▶ _DO THIS_:
Quote the records between the lines holding "Task: Enable the" and "point(328,90)", inclusive, leaving the pictures out of your answer.

▶ _THE RECORDS_:
==============================
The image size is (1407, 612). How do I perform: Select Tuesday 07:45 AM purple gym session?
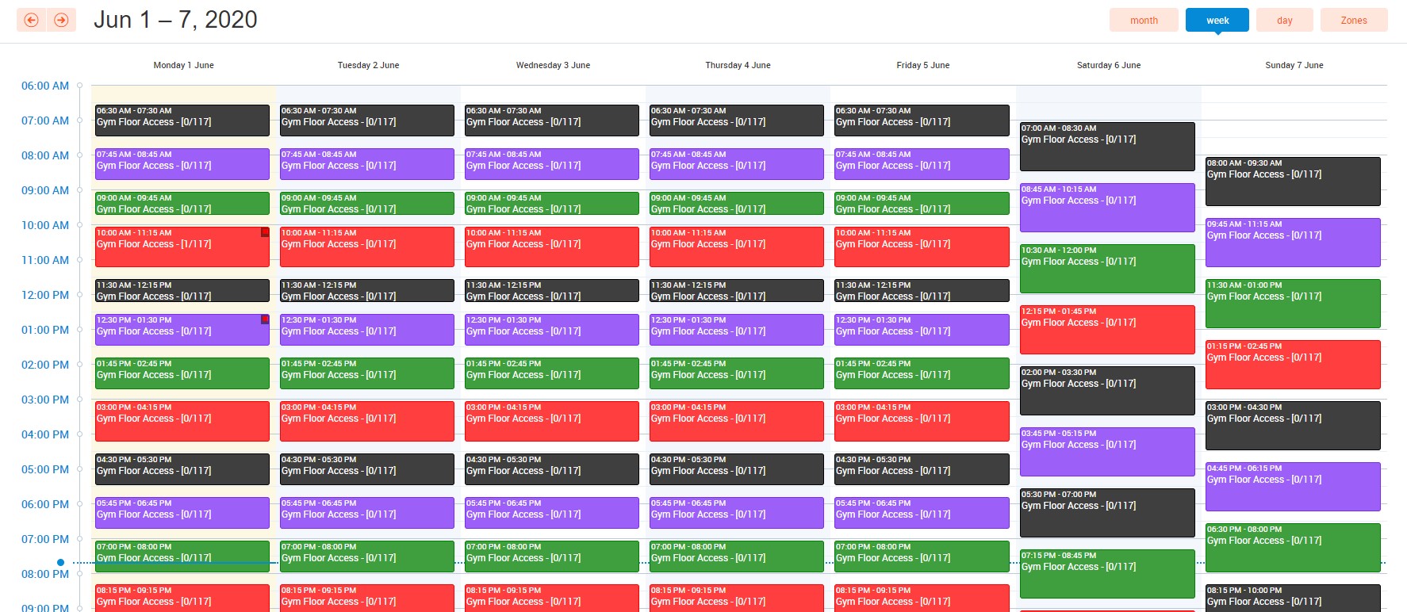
==============================
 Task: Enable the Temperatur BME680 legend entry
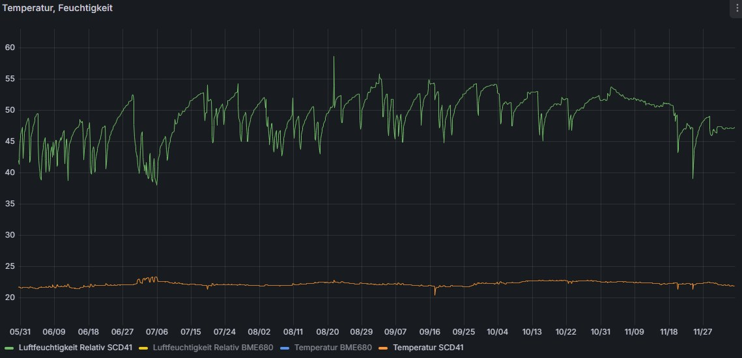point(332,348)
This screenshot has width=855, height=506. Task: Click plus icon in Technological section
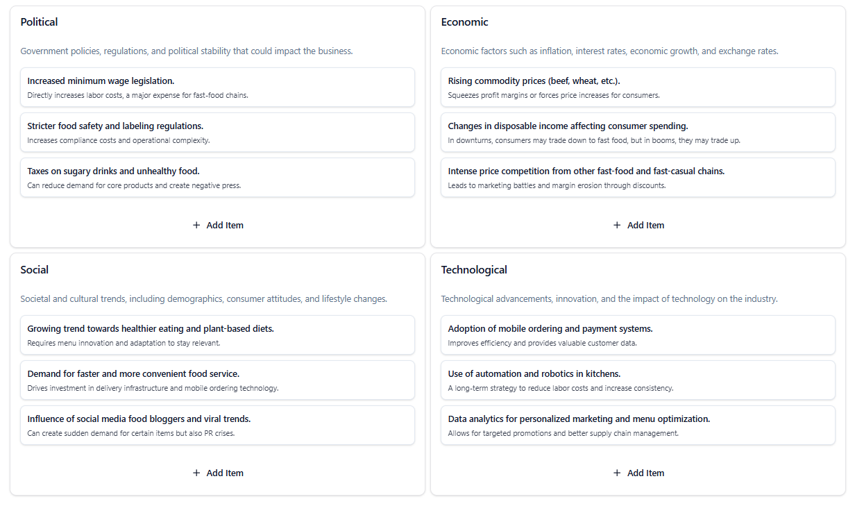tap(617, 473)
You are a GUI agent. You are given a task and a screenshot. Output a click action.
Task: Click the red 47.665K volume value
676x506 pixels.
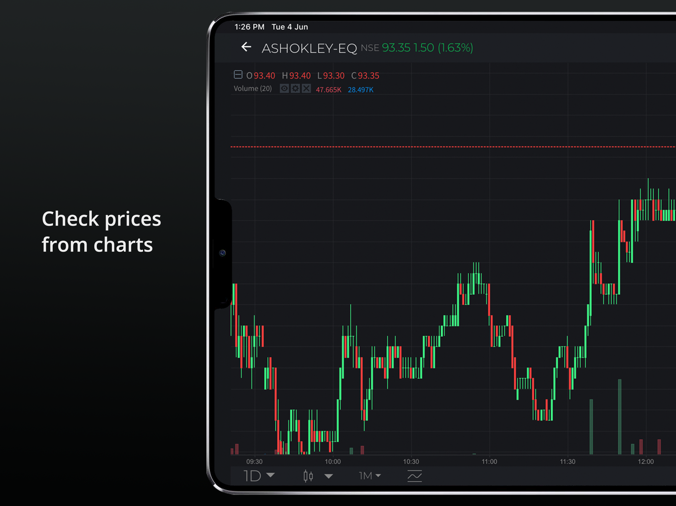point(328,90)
==============================
▶ _RESULT OF THIS EXERCISE_:
 Task: Enable the Temperatur BME680 legend entry
point(332,348)
This screenshot has width=855, height=506. Task: Click plus icon in Technological section
tap(617, 473)
You are a GUI agent. You are given a task and a screenshot. Output a click action.
Task: Click the red 47.665K volume value
676x506 pixels.
point(328,90)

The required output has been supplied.